Hi, I’m Michelle from Austin, Texas.
I was here in Austin and applying for the Air Force Academy and West Point, the US Military Academy and was submitting my documentation to the registrar’s office who rejected it, returned it to me, looked me in the eyes and said, “The race question…”
And so I said, “No, that’s… that’s right… I selected Black.”
And she said, “The race question…” And so I understood at that moment that she did not see me as an African-American.
So I stopped and said, “Yes, this is… this is accurate. I’m African-American. I identify as Black.”
And she paused and said, “Oh, like Mariah Carey.” I experienced many of these moments growing up not fitting into one category or the other, raised by a black mom, white father.
Six years later when I was at UT after serving in the Air Force, I was in a sociology class where my professor was an anthropologist from Brazil and he was expressing that in Brazil, there are 114 different words for being mixed.
I didn’t identify as mixed growing up because I grew up in a world where you were… you were black or you were not. The One Drop culture existed long before me… the census bureau didn’t even update their documents until the 90s. But this professor took one look at me and pointed me out and said, “Well, so you… you’re black, you have blue eyes, you have freckles, you have curls. You would be called this word.”
Half of the class were student athletes and a bunch of guys in the back said, “Oh, we knew it!” And, you know, it was another indicator that in… in some spaces, you’re seen in some spaces you’re seen how you actually define yourself or believe yourself to be. And in some places and spaces, that… that assumption is made and carried.

Listed records:
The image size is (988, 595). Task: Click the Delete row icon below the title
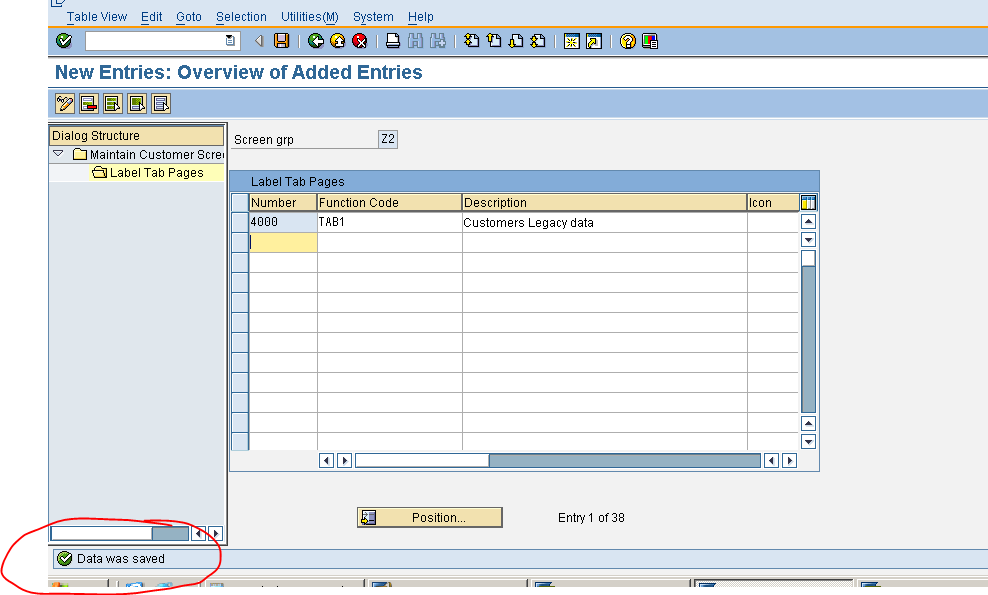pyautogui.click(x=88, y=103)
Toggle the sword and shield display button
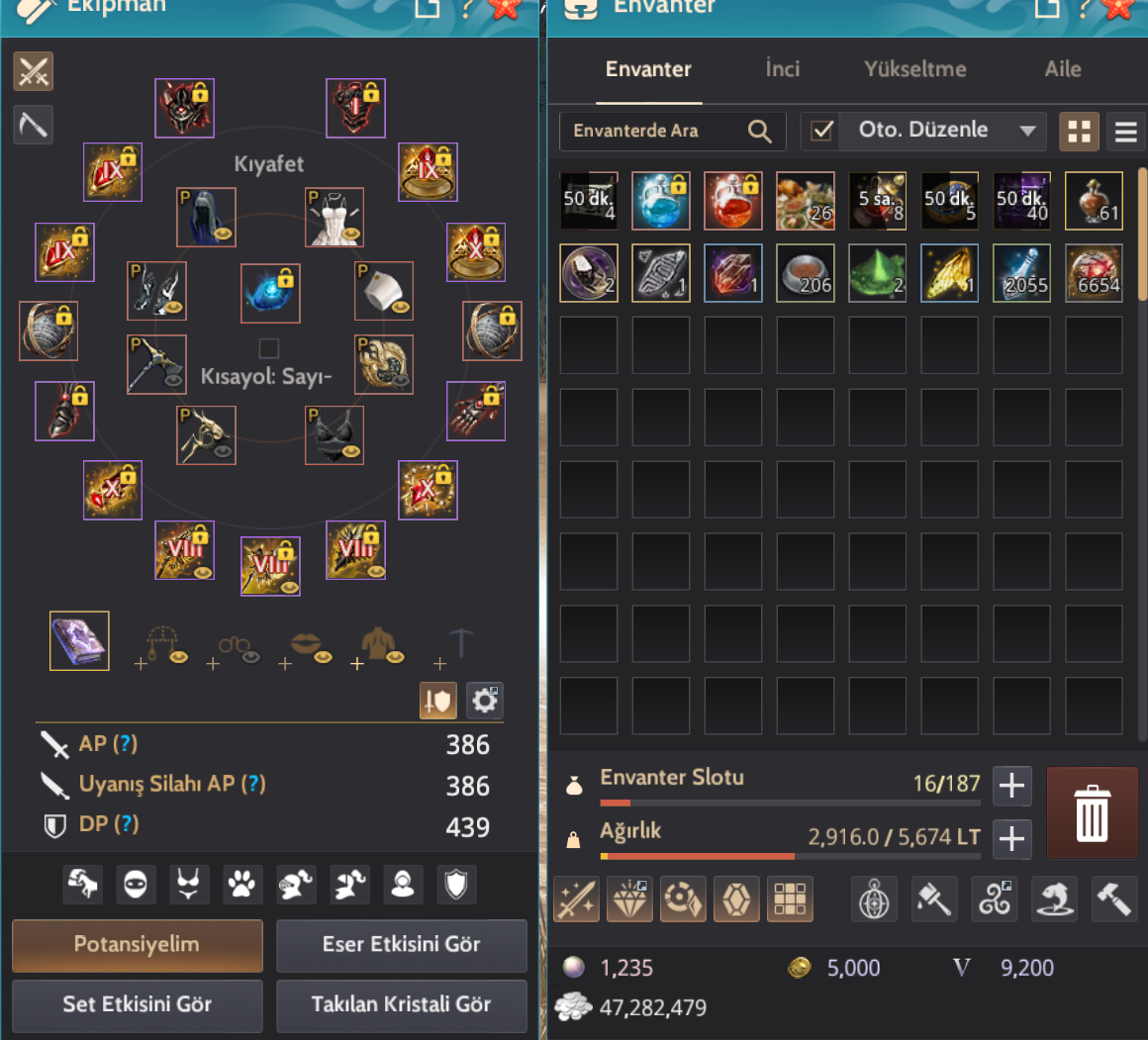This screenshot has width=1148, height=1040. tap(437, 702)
* * *
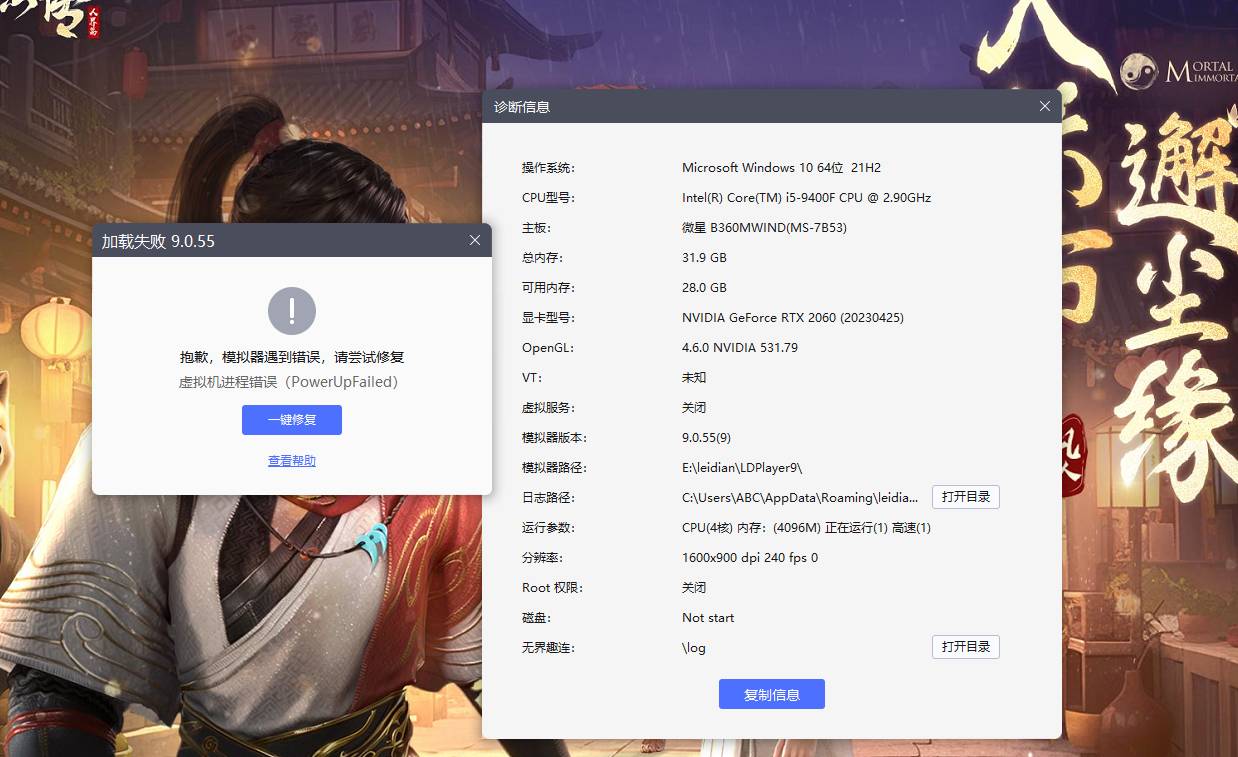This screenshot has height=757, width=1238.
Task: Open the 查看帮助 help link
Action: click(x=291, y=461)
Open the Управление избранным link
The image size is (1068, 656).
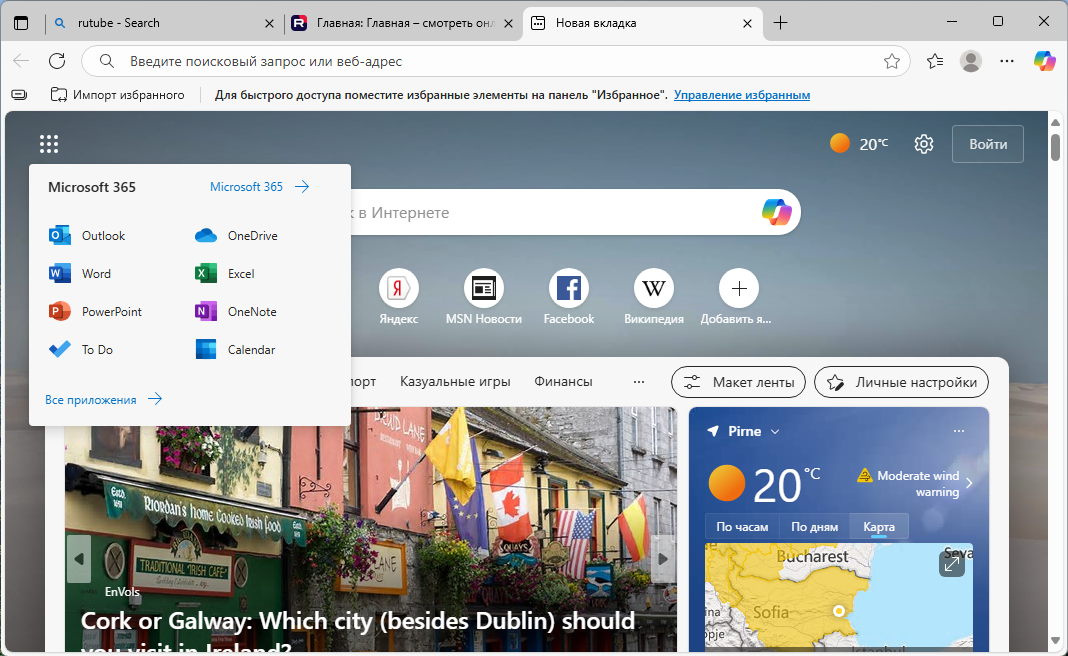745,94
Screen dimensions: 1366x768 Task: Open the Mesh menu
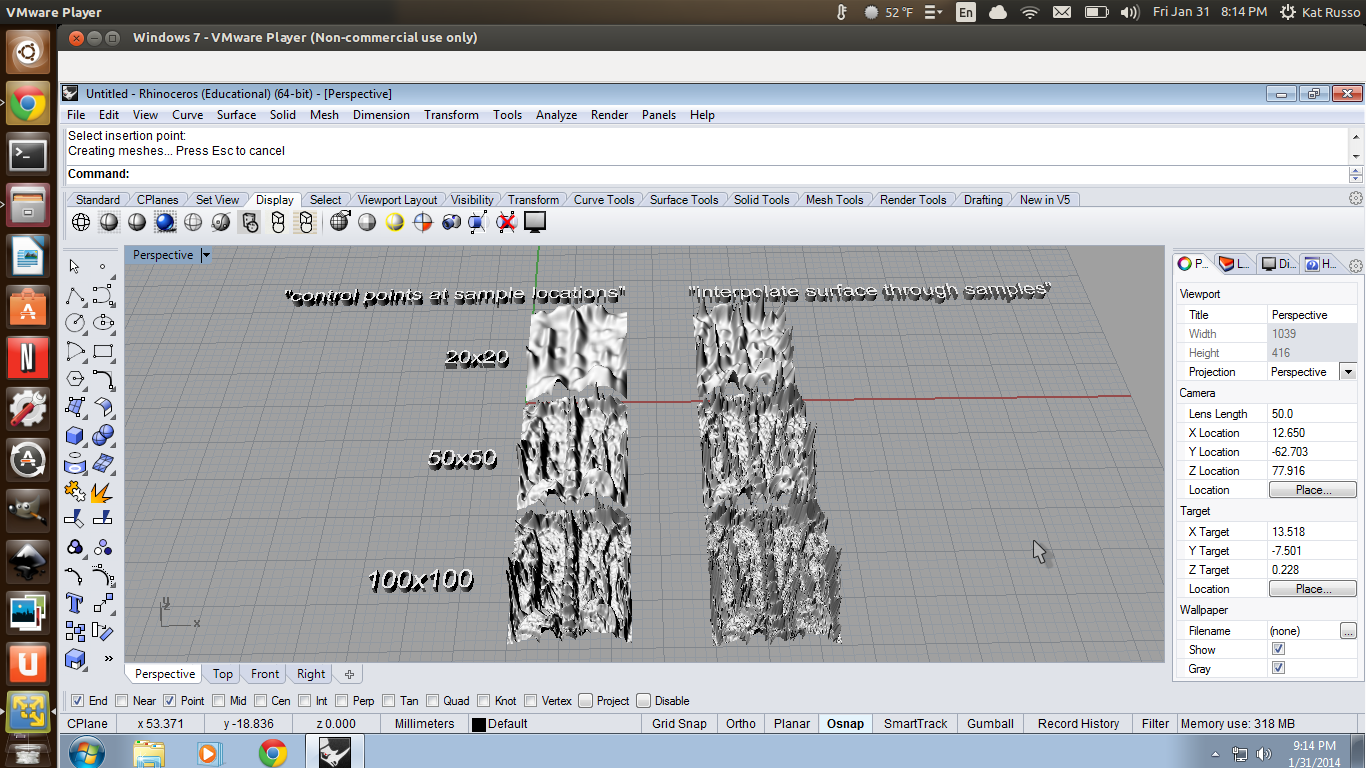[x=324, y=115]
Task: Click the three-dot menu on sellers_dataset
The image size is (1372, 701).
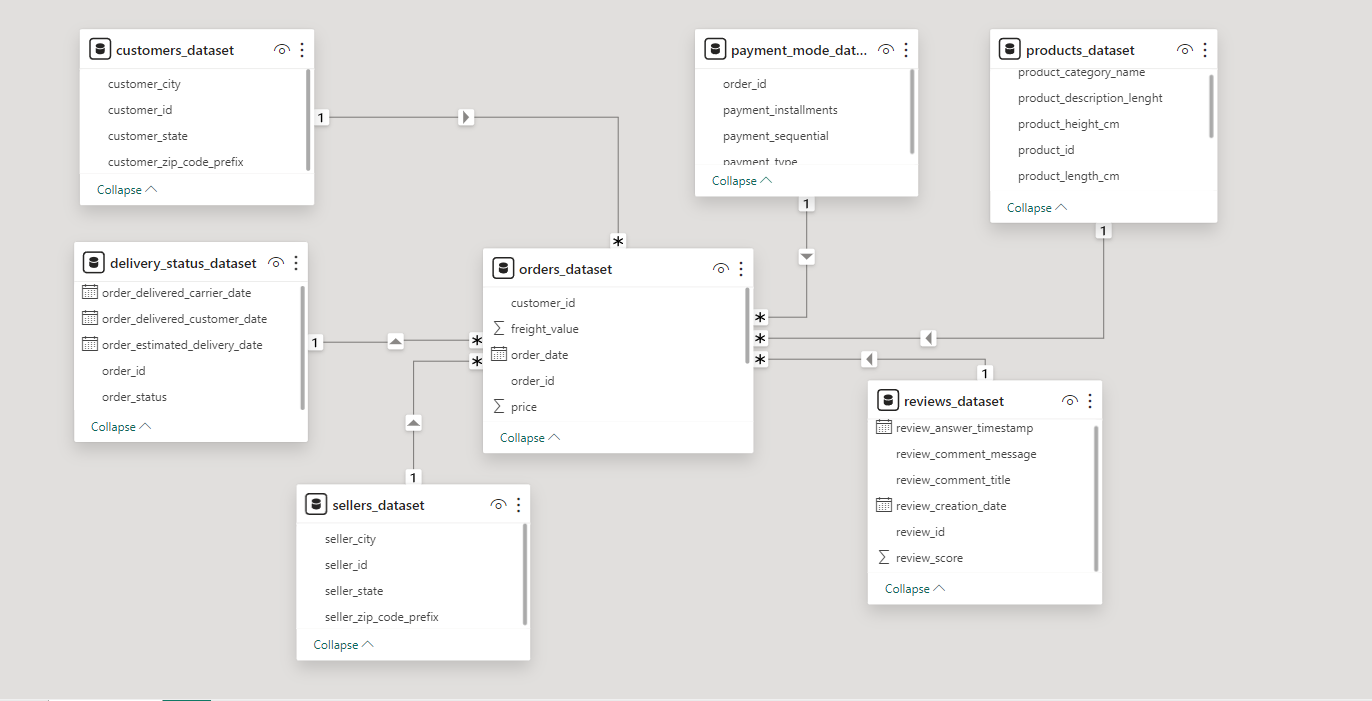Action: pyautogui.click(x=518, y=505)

Exercise aim:
Using the account about racial identity, answer these:
(a) Which two academies was she applying to?
(b) According to the professor, how many words for being mixed exist in Brazil?
(c) What share of the sociology class were student athletes?
The material has no connection to the text.

Task output:
(a) The Air Force Academy and West Point, the US Military Academy
(b) 114
(c) Half